**Data supplied**
# # #

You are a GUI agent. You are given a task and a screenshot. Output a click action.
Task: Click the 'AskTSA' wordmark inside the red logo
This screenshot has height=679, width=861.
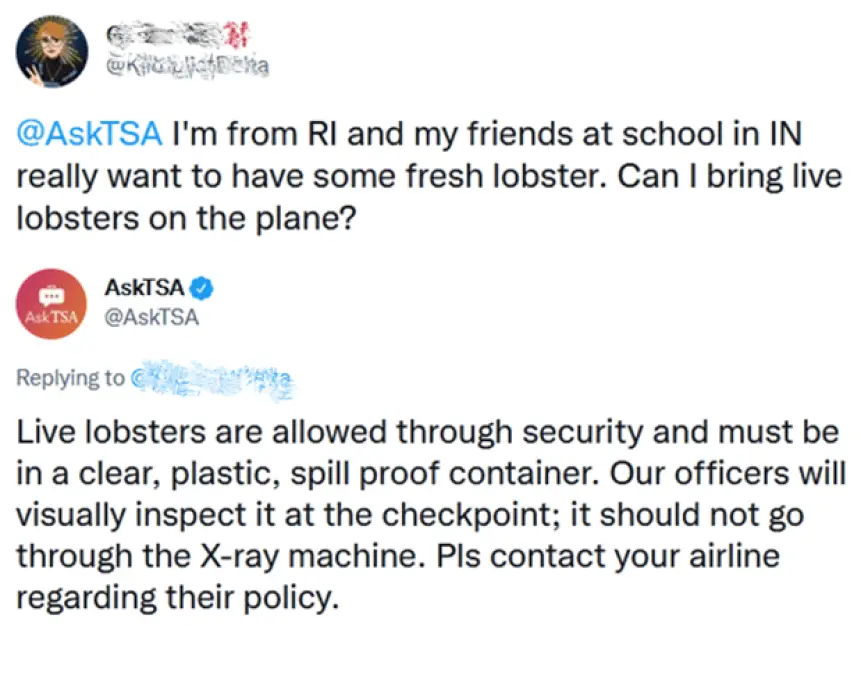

# # #

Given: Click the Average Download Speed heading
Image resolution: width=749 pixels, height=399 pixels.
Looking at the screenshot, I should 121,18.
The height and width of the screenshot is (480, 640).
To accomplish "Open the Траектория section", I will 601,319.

# # #

**Task details**
As listed above, the lines from the line with "Task: Click the" to the line with "This screenshot has height=679, width=861." are to be echoed exactly, with both ends included and nothing added.

**Task solution**
Task: Click the 'AskTSA' wordmark inside the red logo
This screenshot has height=679, width=861.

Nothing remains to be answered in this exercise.